Si stima che circa uno studente ogni cinque incontra, nel corso della sua carriera
scolastica, un particolare momento di difficoltà che spesso necessita l’attenzione di
insegnanti, genitori o esperti nel campo dei problemi scolastici. Se questa stima sembra
sovradimensionata, basta pensare al numero di studenti che annualmente abbandona la
scuola o che viene bocciato (2).
Un ambiente socioculturale non adeguato, la mancanza di autostima, le difficoltà a
rapportarsi con i propri coetanei o con adulti e altre cause portano all’interno della
scuola questo ampio ventaglio di problemi di apprendimento molto diversi dai problemi
dovuti ad handicap.
Se per quest’ultimi esistono chiare leggi a livello ministeriale, sia per la diagnosi sia per
il metodo di operare, non si può dire lo stesso per tutte quelle situazioni di difficoltà o
disturbo presenti quotidianamente nella scuola.

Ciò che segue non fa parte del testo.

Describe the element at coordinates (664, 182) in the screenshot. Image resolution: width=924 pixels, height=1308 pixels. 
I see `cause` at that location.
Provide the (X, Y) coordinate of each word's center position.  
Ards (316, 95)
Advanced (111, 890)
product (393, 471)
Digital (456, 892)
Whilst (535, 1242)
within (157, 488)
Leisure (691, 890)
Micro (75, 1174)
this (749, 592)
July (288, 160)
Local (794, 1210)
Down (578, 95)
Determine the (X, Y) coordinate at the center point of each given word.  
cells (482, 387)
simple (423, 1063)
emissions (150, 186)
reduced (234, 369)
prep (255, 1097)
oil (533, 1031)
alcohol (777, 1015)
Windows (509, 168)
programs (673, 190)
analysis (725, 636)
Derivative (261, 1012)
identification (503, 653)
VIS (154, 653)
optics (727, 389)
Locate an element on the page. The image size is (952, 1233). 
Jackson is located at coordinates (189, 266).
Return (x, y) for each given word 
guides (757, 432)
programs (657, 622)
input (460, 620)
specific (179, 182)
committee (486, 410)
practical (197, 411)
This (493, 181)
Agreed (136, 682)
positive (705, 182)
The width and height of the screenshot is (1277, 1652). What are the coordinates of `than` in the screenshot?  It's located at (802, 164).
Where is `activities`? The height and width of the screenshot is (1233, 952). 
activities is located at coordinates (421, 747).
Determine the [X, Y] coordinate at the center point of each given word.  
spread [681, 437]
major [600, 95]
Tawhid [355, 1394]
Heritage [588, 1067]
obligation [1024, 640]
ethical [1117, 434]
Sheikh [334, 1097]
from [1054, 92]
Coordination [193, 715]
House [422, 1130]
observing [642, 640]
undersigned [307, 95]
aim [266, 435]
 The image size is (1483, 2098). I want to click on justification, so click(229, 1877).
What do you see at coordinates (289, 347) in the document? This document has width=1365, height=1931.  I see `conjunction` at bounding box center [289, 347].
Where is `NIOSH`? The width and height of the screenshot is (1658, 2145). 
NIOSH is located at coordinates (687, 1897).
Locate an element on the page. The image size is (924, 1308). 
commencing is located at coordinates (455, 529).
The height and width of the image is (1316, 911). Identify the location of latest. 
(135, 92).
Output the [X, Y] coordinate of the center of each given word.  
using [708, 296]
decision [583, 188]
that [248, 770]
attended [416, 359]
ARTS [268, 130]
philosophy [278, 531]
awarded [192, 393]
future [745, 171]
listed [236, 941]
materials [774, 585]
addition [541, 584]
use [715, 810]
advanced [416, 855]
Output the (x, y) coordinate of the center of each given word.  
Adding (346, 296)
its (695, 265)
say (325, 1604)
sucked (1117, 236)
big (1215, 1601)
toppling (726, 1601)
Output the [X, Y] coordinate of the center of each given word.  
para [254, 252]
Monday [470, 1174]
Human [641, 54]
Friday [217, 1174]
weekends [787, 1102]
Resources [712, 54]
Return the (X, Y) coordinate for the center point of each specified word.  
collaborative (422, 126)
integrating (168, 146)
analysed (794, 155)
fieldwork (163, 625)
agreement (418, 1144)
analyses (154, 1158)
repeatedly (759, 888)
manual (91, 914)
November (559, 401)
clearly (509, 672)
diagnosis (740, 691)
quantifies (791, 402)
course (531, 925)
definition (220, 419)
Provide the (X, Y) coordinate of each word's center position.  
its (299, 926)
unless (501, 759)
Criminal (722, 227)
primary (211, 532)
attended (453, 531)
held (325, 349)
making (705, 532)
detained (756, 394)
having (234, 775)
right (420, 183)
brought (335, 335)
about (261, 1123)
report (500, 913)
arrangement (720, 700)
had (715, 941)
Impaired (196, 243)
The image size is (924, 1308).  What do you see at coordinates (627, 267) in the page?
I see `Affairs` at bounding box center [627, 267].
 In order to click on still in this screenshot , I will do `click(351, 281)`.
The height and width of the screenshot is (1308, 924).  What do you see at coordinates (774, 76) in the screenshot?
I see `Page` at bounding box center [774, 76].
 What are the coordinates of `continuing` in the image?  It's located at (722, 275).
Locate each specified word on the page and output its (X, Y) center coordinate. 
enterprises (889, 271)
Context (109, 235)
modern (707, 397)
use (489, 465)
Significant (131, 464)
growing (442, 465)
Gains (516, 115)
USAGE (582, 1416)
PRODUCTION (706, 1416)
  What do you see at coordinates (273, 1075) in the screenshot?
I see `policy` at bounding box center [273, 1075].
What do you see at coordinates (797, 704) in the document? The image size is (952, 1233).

E’ necessario, quindi, fare una netta distinzione fra quelle che vengono definite
difficoltà di apprendimento, che si riferiscono a qualsiasi problematica incontrata da
uno studente nel corso della propria carriera scolastica, e i disturbi dell’ apprendimento,
termine che invece descrive problematiche ben più gravi e meglio definite legate al
processo di apprendimento (2) .
Il termine difficoltà verrà quindi utilizzato là dove la problematica è più ampia, meno
definita e non necessariamente grave.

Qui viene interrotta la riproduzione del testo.